Friday, July 11, 2008


Having previously discussed seasonal fabrics, this week I'd like to look at the importance of fabric in any men's suit no matter what the season. We all know that the cut of a bespoke suit makes the difference between standing out in the crowd and having a standardised version of the suit you'd like, but let's not forget how important the right kind of fabric is in the equation.
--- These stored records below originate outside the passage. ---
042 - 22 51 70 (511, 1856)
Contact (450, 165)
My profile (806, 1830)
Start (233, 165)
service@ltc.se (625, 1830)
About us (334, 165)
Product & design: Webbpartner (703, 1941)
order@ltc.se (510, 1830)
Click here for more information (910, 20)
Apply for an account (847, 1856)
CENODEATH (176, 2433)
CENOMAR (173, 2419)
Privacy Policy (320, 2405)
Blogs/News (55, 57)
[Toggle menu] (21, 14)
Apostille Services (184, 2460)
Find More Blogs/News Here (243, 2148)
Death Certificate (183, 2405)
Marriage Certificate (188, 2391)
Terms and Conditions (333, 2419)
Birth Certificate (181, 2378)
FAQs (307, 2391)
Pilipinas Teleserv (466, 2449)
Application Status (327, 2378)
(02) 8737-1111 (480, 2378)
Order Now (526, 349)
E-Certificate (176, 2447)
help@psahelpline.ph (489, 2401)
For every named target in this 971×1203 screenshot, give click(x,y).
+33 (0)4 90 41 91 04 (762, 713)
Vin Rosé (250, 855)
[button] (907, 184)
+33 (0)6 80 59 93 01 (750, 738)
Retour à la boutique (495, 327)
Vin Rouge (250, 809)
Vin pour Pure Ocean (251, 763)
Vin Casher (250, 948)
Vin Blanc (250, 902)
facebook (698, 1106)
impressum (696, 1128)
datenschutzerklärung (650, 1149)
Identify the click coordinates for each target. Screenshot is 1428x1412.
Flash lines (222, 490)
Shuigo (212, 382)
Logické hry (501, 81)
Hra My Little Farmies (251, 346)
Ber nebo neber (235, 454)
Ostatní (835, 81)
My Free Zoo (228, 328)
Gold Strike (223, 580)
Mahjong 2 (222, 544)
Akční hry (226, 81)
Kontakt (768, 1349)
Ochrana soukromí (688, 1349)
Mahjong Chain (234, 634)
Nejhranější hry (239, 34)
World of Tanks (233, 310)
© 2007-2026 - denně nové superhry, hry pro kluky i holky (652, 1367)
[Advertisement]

Your choice of fabric emphasises why getting a made to measure suit is a much better investment than an off the peg quick fix. Any tailor worth his salt will spend time choosing the right fabric for your suit with you so that the suit maintains its best look no matter when you wear it. As an integral element of suit buying, choosing the right fabric is dependent on two main factors:

Fabric Weight

Getting the right weight of fabric for your suit so that it hangs in a flattering manner is as important as getting your measurements right. After all, if your jacket buckles or the trousers wrinkle half way through the day, the impact you have at that all-important presentation may not be quite the one you intended when you left your home in the morning.

The weight of any suit fabric is determined by the mix it is comprised of, wools and flannels being the heaviest. Suit fabrics are measured in density of metres; and the heavier your fabric the more sturdy your suit will be, but in some cases the less breathable. You can of course get wool mixes, which are created for breathability and will still keep the shape of your suit. But bear in mind that generally the denser the fabric, the hotter you'll be.

Most men's suits are made of mid-weight material to allow ten month wear, meaning you can wear the suit on all but the hottest days of the year. Discuss with your tailor where and when you intend to wear your suit in order to get the right weight recommendation.

Thread Count

The quality of fabric you're buying is determined by the thread count. Simply put, the higher the count, the better quality you're getting. Often associated with linens, which is one of this season's most popular fabrics, the thread count should be applicable to every kind of cloth that you might buy a suit in and is usually referred to as the “Super number”. Depending on what you're wearing your suit for, a Super count thread which is in the 400+ range, indicates a fine cloth that will not endure constant wear. Unless you're committed to replacing your suit often, these kinds of cloths are best left to special occasions and not for office wear.